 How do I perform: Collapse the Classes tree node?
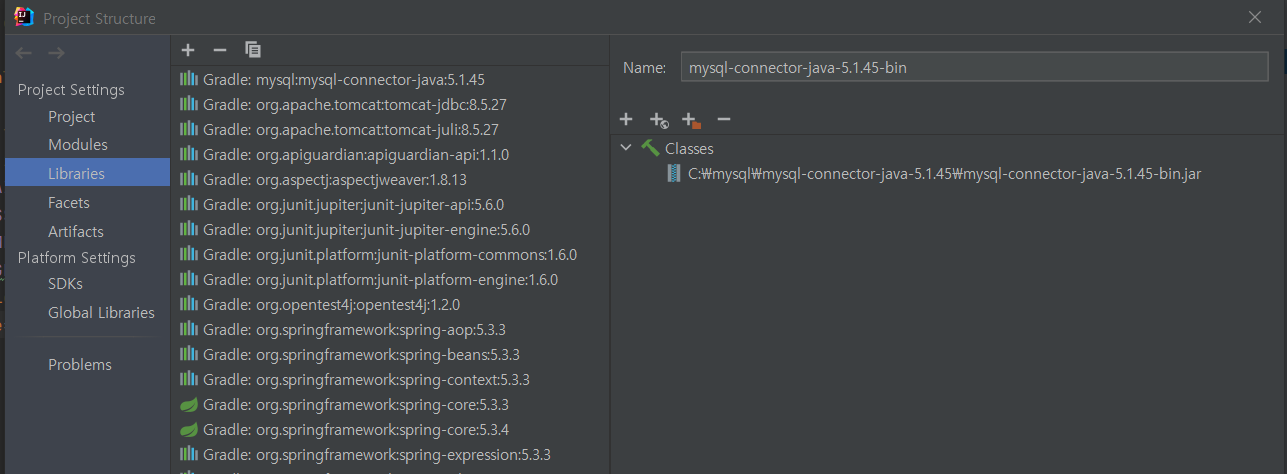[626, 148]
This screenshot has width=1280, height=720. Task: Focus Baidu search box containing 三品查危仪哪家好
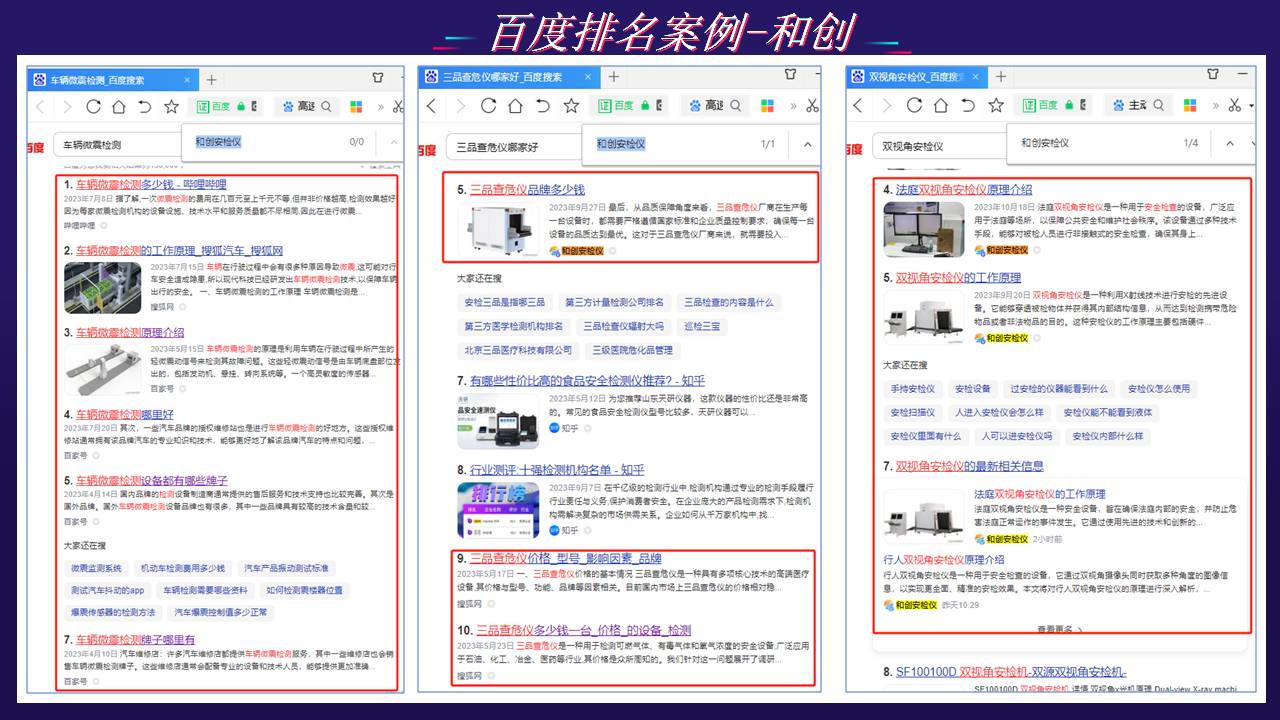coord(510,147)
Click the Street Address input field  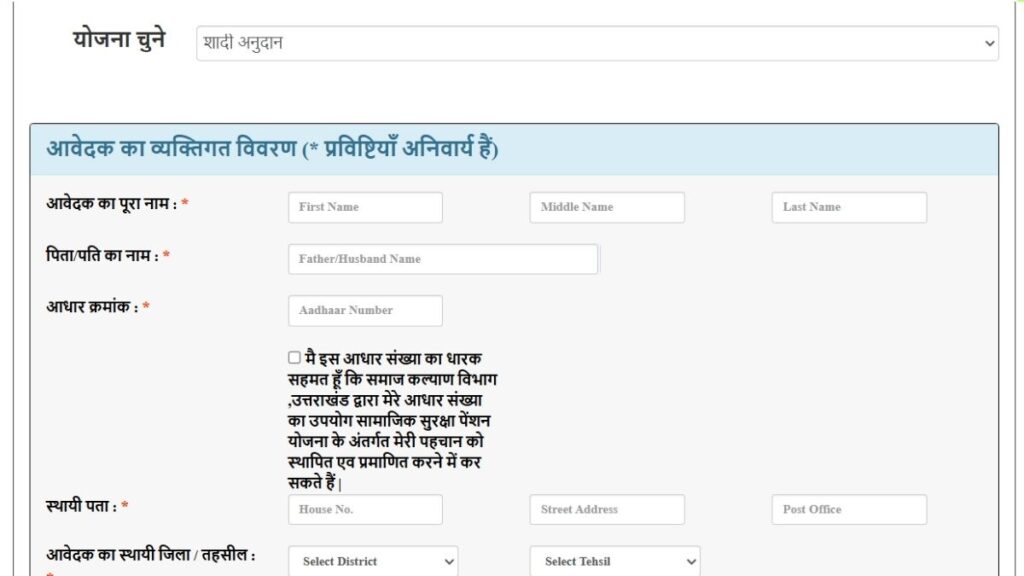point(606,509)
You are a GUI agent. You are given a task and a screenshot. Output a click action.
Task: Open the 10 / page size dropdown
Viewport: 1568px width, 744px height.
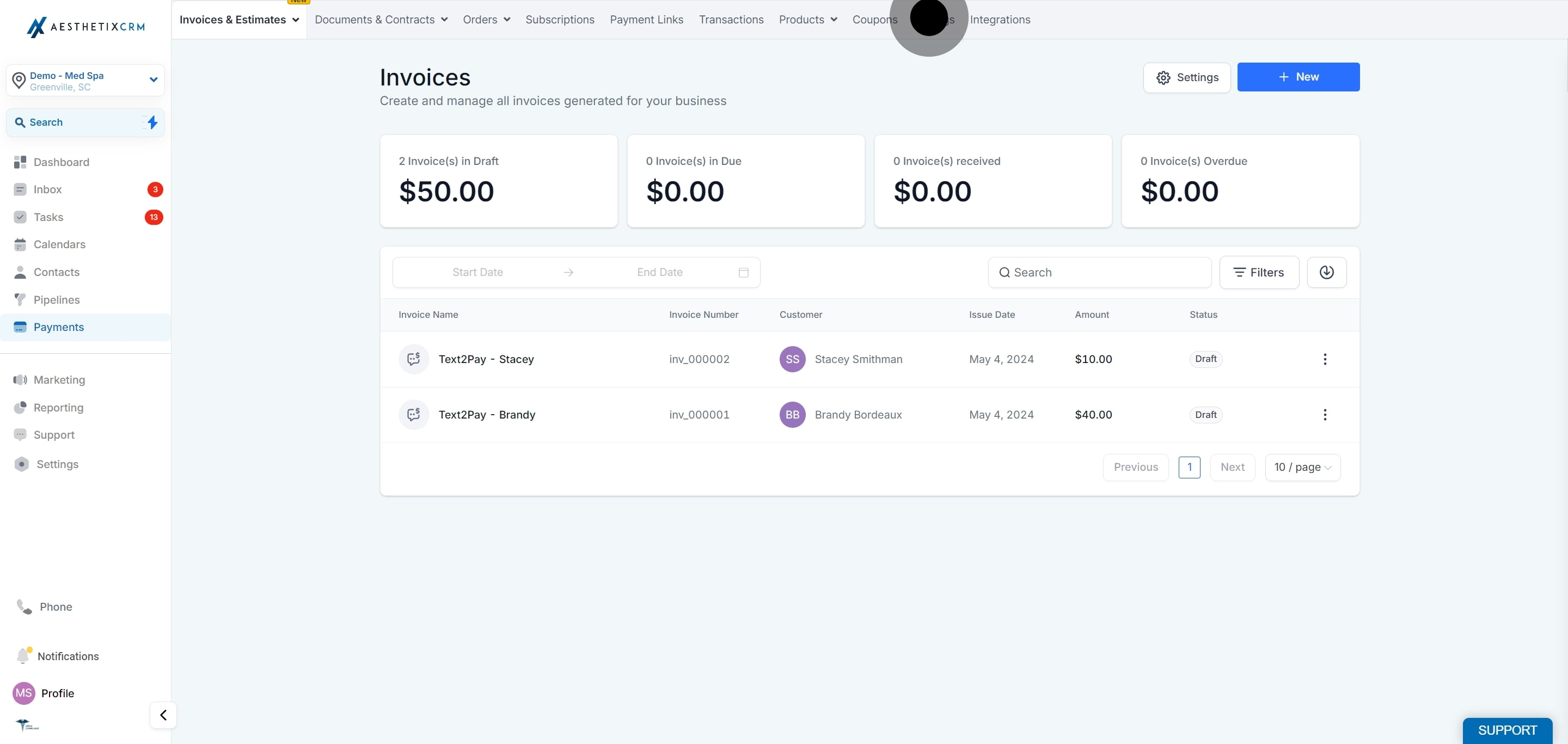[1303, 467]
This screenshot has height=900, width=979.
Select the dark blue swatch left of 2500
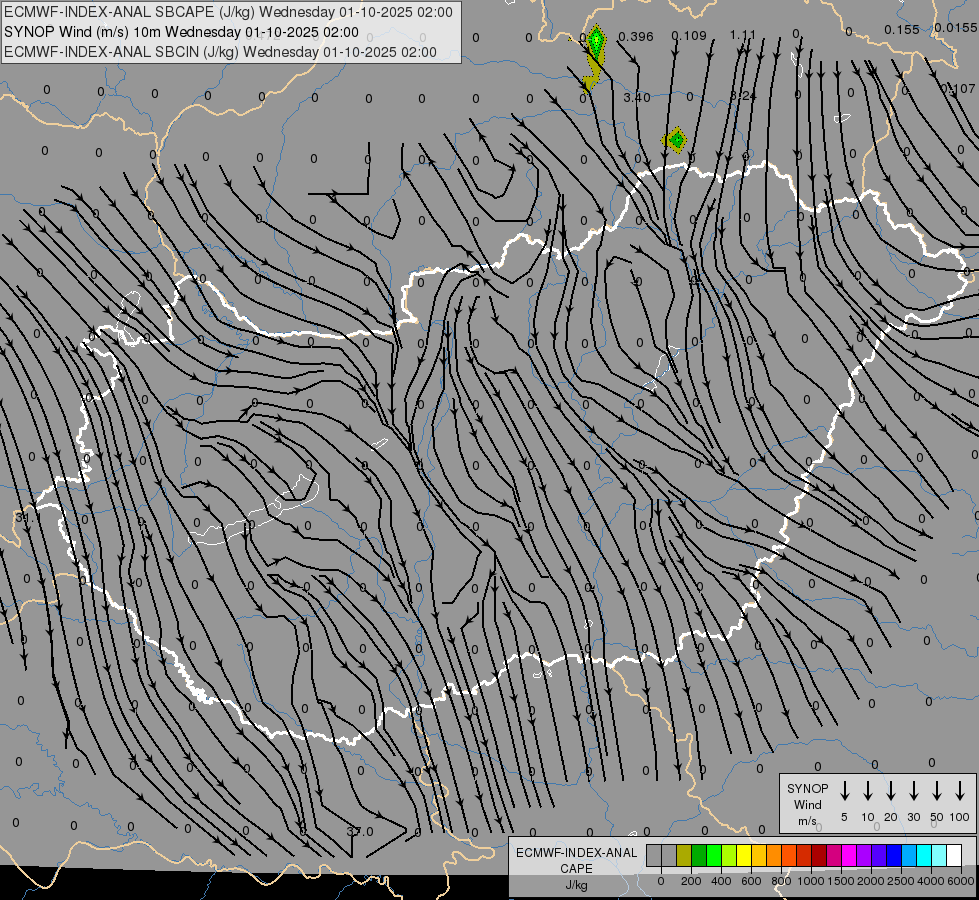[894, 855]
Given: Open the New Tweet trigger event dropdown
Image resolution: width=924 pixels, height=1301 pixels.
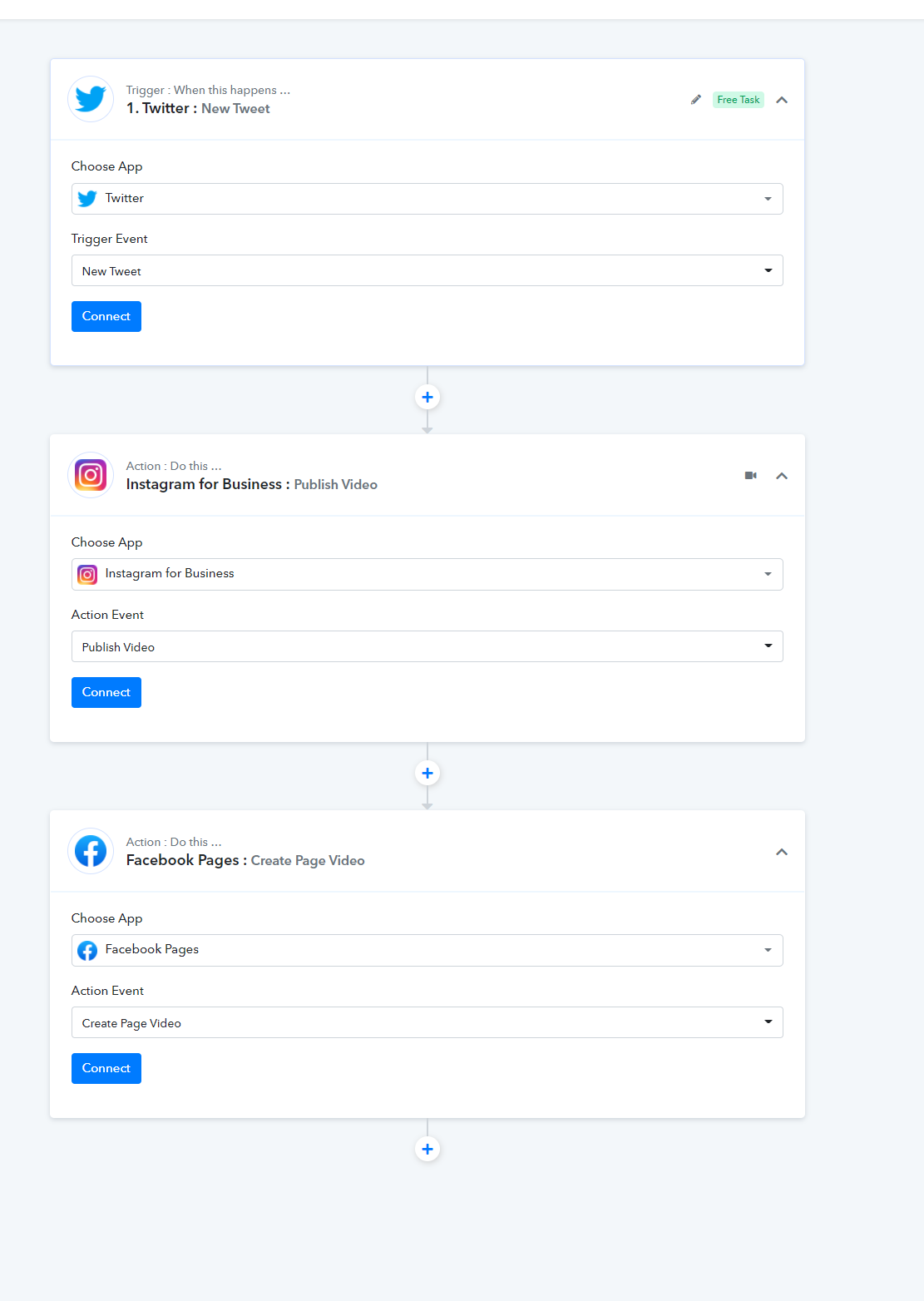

□ □ □ □

# Work required:
Restate exactly the lines that start at the "You are a GUI" line and end with the last line of the material above, leaving out the pictures.

# Exercise answer:
You are a GUI agent. You are given a task and a screenshot. Output a click action.
Task: Open the 10 / page size dropdown
Viewport: 1568px width, 744px height.
[1303, 467]
This screenshot has height=900, width=979.
Select the dark blue swatch left of 2500
[894, 855]
Given: Open the New Tweet trigger event dropdown
Image resolution: width=924 pixels, height=1301 pixels.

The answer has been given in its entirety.